SOURCE TEXT:
Sequential Selling

I came across an idea a while back called ‘sequential selling’. The idea was to create a ‘product stack’, containing:

sequential selling

  • A low price product ($10-30 range)
  • A mid-price product ($100-500 range)
  • A high price product ($1000-5000 range)
  • A premium, luxury or ‘done for you’ offer ($10K+)

You then offer new prospects the lowest price product initially, then upsell them to one or more of the higher levels.

There is merit to this approach. It CAN work. It fits with the 80/20 power curve principle…

Sequential Selling Does Work!

A small proportion of your customers will pay more to solve the problem faster, more elegantly, in luxury, or at greater convenience.

The misunderstanding is that people will go through each step sequentially. In my experience, somebody with $10K to spend on solving a problem is unlikely to buy a $100 video course.

It’s about as difficult to sell a $100 product as it is to sell a $1000 product. (The $10K+ product sits alone because it can’t easily be put on a credit card… at least not without serious questions from your finance department!)

But it’s about as much effort to sell a $100 product as it is a $1000 product. You’re still going to need a funnel. You’ll still need a sales page. You’ll probably still need a webinar.

(In my experience, ‘webinar + sales page’ usually converts better than ‘JUST sales page’, at least in the $1000 range.)

Rather than looking to sell people sequentially through the stack, I think it’s more effective to qualify people upfront and send them straight to the offer that best fits their budget.

You initially need to know:

  1. Do they REALLY need the problem solving right now?
  2. Do they have the money to solve it? And if so, how much?
  3. Do they have the authority to make a buying decision?

The third question gets tougher the higher you go up the price range. Anyone can buy a book or mini-course without attracting too many questions from their spouse, or finance department. (The spouse and ‘finance department’ may in fact be the same person!)

You want to move people UP the price range as fast as possible, skipping the earlier steps if the prospect hits certain criteria.

STORED DATA:

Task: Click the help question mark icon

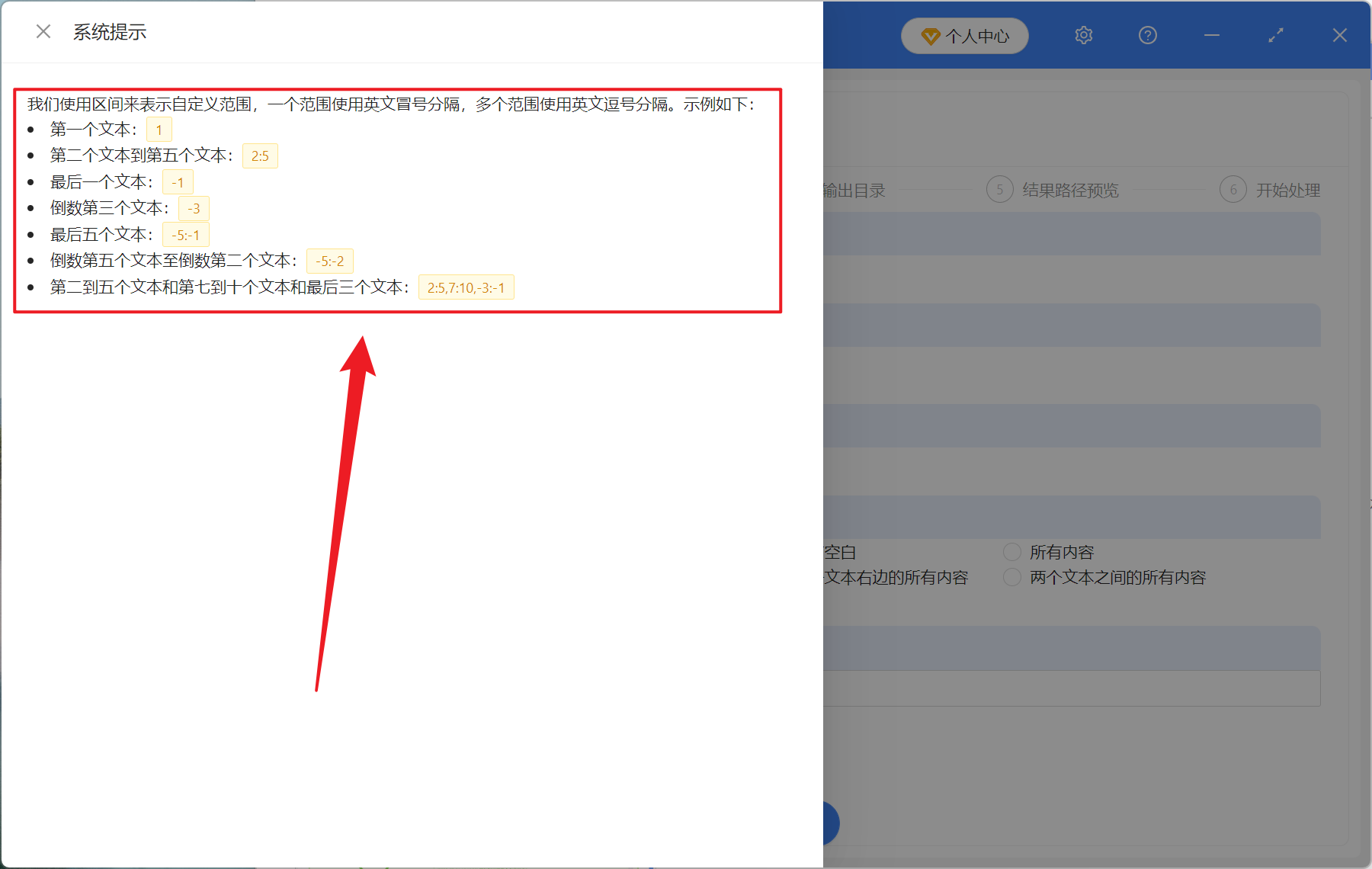Action: tap(1147, 35)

GIVEN INSTRUCTION: Reproduce verbatim the stretch of the article on sequential selling from "(In my experience, ‘webinar" through "so, how much?".

RESULT BELOW:
(In my experience, ‘webinar + sales page’ usually converts better than ‘JUST sales page’, at least in the $1000 range.)

Rather than looking to sell people sequentially through the stack, I think it’s more effective to qualify people upfront and send them straight to the offer that best fits their budget.

You initially need to know:

  1. Do they REALLY need the problem solving right now?
  2. Do they have the money to solve it? And if so, how much?